Using the opensource version: 使用开源版本:

After running "make tbb",go to the build/linux_xxxxxxxx_release folder. 运行“make tbb”后,转到build / linux_xxxxxxxx_release文件夹。

Then run: 然后运行:

ar -r libtbb.a concurrent_hash_map.o concurrent_queue.o concurrent_vector.o 
dynamic_link.o itt_notify.o cache_aligned_allocator.o pipeline.o queuing_mutex.o 
queuing_rw_mutex.o reader_writer_lock.o spin_rw_mutex.o spin_mutex.o critical_section.o
task.o tbb_misc.o tbb_misc_ex.o mutex.o recursive_mutex.o condition_variable.o 
tbb_thread.o concurrent_monitor.o semaphore.o private_server.o rml_tbb.o 
task_group_context.o governor.o market.o arena.o scheduler.o observer_proxy.o 
tbb_statistics.o tbb_main.o concurrent_vector_v2.o concurrent_queue_v2.o 
spin_rw_mutex_v2.o task_v2.o

And you should get libtbb.a as output. 你应该得到libtbb.a作为输出。

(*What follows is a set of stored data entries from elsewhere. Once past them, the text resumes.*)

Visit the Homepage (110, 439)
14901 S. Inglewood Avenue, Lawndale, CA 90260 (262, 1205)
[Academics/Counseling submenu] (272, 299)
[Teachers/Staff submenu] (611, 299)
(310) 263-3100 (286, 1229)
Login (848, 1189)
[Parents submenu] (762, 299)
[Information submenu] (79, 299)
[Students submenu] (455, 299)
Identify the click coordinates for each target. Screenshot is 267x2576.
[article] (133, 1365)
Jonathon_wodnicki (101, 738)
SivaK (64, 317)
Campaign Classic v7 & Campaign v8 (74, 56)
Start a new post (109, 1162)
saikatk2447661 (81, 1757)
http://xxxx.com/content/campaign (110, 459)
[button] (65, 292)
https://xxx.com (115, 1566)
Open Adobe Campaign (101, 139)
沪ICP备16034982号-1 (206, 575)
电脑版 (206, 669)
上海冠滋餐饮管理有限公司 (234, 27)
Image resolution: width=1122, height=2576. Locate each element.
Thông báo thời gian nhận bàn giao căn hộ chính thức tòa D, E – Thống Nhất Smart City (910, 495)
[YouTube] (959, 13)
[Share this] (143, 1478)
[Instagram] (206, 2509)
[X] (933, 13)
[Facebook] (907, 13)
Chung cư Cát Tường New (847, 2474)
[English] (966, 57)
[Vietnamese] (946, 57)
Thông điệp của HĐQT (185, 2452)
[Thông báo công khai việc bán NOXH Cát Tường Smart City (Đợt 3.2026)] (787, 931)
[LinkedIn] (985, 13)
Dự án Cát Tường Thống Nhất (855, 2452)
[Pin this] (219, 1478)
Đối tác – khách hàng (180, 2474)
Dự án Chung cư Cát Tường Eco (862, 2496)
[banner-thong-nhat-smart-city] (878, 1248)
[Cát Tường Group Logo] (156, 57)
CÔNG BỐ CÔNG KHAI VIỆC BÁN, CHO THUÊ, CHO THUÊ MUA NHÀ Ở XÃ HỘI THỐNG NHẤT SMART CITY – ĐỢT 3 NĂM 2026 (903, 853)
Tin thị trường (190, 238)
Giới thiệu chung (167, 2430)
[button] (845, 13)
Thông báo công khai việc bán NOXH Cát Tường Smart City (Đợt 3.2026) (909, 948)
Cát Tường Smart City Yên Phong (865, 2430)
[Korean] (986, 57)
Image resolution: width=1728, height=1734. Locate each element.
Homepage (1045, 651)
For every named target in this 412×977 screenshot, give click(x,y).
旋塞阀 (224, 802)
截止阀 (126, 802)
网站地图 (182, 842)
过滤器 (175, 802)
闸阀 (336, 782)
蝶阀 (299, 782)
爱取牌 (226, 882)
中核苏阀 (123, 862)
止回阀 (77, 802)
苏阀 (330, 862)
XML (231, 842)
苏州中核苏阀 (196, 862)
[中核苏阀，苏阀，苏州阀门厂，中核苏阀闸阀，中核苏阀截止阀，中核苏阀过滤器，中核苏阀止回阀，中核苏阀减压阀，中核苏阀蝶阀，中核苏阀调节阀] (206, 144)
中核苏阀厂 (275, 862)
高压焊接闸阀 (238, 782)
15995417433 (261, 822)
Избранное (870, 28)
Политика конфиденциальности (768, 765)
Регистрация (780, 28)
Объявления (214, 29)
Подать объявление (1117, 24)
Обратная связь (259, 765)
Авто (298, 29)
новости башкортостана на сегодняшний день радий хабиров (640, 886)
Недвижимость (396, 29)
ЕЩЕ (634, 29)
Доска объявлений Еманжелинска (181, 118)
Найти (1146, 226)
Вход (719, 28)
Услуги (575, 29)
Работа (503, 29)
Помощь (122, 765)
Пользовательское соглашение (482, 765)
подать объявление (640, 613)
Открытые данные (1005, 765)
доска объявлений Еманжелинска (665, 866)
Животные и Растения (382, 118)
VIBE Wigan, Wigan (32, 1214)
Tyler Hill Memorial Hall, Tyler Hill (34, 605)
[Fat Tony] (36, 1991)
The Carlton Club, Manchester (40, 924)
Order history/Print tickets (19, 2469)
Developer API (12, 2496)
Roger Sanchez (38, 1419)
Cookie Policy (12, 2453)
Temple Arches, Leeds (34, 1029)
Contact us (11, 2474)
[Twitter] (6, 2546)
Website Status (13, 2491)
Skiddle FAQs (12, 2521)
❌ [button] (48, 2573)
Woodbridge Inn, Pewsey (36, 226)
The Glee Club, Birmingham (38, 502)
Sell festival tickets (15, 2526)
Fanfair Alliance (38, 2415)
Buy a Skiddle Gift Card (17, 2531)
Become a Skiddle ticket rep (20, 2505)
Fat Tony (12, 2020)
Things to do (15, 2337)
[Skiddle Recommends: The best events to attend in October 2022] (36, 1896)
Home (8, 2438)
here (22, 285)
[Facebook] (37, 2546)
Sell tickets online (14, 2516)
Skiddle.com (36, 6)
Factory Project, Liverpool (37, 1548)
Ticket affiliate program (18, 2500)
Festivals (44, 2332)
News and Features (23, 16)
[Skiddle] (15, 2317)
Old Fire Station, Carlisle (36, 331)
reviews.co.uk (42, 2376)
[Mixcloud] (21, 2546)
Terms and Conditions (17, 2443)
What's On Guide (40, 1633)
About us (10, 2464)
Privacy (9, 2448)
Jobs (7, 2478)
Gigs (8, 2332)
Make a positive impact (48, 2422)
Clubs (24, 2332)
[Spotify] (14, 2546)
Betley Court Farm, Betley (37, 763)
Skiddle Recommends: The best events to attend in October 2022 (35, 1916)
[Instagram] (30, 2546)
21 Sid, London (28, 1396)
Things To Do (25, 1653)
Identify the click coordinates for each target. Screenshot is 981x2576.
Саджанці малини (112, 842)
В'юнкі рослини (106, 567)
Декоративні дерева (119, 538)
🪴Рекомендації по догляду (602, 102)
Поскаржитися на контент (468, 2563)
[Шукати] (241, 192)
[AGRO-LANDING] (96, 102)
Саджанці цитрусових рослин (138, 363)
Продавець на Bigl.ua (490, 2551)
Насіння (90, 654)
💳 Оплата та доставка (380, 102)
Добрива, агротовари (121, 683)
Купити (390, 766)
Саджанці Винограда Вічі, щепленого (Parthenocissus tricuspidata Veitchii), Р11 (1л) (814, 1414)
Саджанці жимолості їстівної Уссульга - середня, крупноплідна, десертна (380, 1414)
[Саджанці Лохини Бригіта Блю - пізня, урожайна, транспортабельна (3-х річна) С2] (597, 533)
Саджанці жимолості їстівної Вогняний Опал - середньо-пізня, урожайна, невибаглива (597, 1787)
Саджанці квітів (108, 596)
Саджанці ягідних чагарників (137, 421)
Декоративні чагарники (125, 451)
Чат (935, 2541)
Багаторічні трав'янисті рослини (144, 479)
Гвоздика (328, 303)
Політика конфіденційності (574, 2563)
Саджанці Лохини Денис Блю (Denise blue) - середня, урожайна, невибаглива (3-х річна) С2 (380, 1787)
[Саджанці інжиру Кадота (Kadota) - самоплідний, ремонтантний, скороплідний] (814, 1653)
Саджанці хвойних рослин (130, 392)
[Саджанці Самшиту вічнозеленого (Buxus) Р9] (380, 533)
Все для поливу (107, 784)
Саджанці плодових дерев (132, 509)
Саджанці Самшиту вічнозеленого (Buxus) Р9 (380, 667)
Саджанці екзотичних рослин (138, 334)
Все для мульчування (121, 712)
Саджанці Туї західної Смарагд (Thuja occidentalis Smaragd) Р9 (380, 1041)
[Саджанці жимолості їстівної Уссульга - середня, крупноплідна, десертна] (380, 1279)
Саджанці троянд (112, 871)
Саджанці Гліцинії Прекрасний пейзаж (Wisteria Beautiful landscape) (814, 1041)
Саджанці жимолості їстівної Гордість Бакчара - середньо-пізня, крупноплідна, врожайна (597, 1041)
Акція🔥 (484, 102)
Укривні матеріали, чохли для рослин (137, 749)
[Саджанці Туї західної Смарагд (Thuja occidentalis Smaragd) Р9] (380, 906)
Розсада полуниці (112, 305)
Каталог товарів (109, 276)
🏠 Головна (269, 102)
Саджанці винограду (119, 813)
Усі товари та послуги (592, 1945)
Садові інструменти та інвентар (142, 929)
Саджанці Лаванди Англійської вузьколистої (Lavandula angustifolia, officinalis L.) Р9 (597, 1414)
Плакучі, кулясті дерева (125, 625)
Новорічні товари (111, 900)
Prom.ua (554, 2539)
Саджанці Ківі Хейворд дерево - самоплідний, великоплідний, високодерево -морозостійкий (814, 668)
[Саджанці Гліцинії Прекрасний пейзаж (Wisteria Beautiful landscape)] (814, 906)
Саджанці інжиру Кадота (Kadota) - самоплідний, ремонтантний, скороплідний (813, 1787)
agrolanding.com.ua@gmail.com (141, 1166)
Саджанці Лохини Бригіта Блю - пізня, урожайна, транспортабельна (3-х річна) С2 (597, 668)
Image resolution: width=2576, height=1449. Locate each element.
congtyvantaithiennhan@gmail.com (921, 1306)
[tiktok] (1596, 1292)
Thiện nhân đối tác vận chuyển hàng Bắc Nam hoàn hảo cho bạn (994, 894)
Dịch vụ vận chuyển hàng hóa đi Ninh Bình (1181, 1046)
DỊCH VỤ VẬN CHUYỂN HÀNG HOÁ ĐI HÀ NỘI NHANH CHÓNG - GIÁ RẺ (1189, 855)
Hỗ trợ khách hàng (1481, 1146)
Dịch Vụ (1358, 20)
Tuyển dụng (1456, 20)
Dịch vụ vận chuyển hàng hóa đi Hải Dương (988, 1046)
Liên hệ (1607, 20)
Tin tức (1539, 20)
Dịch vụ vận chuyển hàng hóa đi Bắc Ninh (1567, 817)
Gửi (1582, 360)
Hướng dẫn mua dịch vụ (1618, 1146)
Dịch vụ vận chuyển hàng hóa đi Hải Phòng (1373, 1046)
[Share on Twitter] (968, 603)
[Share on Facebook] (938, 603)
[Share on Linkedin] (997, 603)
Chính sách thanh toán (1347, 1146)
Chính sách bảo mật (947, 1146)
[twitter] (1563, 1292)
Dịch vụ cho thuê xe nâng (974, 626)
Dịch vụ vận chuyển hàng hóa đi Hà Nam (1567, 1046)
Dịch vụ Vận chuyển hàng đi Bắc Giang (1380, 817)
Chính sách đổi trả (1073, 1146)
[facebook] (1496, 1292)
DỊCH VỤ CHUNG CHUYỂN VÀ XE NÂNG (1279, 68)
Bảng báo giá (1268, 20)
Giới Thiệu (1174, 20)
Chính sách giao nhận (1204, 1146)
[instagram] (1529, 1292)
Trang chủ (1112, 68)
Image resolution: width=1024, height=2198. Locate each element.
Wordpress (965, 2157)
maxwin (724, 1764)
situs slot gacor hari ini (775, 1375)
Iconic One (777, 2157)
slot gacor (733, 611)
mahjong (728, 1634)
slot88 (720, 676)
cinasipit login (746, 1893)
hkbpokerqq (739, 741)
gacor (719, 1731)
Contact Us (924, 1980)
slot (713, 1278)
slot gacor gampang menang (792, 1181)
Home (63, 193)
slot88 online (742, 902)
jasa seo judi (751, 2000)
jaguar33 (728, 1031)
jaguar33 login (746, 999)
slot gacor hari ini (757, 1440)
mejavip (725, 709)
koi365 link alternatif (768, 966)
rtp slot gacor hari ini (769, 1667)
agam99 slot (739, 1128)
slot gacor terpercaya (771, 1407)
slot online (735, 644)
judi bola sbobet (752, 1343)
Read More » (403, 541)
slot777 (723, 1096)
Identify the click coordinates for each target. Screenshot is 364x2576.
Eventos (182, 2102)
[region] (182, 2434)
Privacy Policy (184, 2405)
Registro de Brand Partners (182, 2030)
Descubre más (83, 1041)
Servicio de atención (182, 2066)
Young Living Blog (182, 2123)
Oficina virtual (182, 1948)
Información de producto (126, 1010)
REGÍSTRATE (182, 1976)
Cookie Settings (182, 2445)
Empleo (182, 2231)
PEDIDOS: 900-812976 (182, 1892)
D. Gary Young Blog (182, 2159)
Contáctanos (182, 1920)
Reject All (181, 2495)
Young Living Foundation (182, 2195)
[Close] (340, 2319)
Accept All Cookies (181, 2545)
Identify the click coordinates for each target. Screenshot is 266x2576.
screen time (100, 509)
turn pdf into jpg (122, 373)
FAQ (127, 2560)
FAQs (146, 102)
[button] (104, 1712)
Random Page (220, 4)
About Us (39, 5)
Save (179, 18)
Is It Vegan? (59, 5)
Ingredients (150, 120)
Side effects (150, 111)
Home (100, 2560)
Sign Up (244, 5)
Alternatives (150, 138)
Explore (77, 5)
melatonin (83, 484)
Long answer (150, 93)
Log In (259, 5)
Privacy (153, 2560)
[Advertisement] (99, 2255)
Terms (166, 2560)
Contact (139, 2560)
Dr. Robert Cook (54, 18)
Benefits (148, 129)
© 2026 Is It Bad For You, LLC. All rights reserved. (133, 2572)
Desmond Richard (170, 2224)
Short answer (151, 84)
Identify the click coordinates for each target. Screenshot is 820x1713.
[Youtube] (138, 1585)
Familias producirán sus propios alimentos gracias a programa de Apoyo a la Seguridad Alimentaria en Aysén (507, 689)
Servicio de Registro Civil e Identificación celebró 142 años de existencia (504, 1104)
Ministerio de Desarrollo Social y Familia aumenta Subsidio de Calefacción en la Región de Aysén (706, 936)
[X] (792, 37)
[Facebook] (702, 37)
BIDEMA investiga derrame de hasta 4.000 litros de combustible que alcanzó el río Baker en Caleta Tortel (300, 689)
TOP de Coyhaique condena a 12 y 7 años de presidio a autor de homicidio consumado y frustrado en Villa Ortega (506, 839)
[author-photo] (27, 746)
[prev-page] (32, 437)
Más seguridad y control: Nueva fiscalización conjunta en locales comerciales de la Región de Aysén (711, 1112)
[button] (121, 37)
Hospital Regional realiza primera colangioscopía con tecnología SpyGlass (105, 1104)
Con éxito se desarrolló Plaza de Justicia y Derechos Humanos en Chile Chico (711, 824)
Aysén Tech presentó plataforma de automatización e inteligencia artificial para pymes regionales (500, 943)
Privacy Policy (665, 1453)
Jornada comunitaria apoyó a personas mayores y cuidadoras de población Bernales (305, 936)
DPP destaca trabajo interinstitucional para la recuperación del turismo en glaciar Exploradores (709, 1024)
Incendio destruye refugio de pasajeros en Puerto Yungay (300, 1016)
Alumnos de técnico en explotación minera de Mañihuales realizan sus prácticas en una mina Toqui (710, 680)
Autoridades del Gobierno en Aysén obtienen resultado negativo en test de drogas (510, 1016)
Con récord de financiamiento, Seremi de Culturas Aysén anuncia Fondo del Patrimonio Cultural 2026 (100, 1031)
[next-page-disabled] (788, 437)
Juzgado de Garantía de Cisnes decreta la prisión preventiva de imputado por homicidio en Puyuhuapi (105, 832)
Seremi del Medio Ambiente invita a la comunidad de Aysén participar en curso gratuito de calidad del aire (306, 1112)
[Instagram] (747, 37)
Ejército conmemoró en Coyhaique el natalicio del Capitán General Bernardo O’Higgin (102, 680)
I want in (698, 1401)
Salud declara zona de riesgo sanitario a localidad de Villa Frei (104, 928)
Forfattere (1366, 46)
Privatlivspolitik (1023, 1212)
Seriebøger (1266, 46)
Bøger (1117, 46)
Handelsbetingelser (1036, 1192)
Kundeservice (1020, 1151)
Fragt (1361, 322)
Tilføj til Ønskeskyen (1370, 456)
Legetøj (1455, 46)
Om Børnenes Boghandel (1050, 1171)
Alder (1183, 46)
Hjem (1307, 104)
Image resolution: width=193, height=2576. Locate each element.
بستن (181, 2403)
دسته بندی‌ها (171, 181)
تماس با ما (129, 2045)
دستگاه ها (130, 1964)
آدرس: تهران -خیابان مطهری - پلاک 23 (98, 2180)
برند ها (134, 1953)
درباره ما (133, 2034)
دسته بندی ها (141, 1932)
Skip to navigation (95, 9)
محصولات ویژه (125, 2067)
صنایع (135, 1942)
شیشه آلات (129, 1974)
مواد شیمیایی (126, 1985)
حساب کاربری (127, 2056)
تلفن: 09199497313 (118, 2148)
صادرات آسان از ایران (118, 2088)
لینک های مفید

Note that your program should build both with "-ldl" and libtbb.a 请注意,您的程序应使用“-ldl”和libtbb.a构建

Although not officially endorsed by the TBB team, it is possible to build your own statically linked version of TBB with make extra_inc=big_iron.inc . 虽然TBB团队没有正式认可,但可以使用make extra_inc=big_iron.inc构建自己的TBB静态链接版本。

I have not tested it on Windows or MacOS, but on Linux, it worked ( source ): 我没有在Windows或MacOS上测试它,但在Linux上,它工作( ):

wget https://github.com/01org/tbb/archive/2017_U6.tar.gz
tar xzfv 2017_U6.tar.gz
cd tbb-2017_U6
make extra_inc=big_iron.inc

The generated files are in tbb-2017_U6/build/linux*release . 生成的文件位于tbb-2017_U6/build/linux*release

When you link your application to the static TBB version: 将应用程序链接到静态TBB版本时:

  • Call g++ with the -static switch 使用-static开关调用g ++
  • Link against tbb ( -ltbb ) and pthread ( -lpthread ) 链接tbb( -ltbb )和pthread( -lpthread

In my test, I also needed to explicitely reference all .o files from the manually build TBB version. 在我的测试中,我还需要明确地引用手动构建TBB版本中的所有.o文件。 Depending on your project, you might also need to pass -pthread to gcc. 根据您的项目,您可能还需要将-pthread传递给gcc。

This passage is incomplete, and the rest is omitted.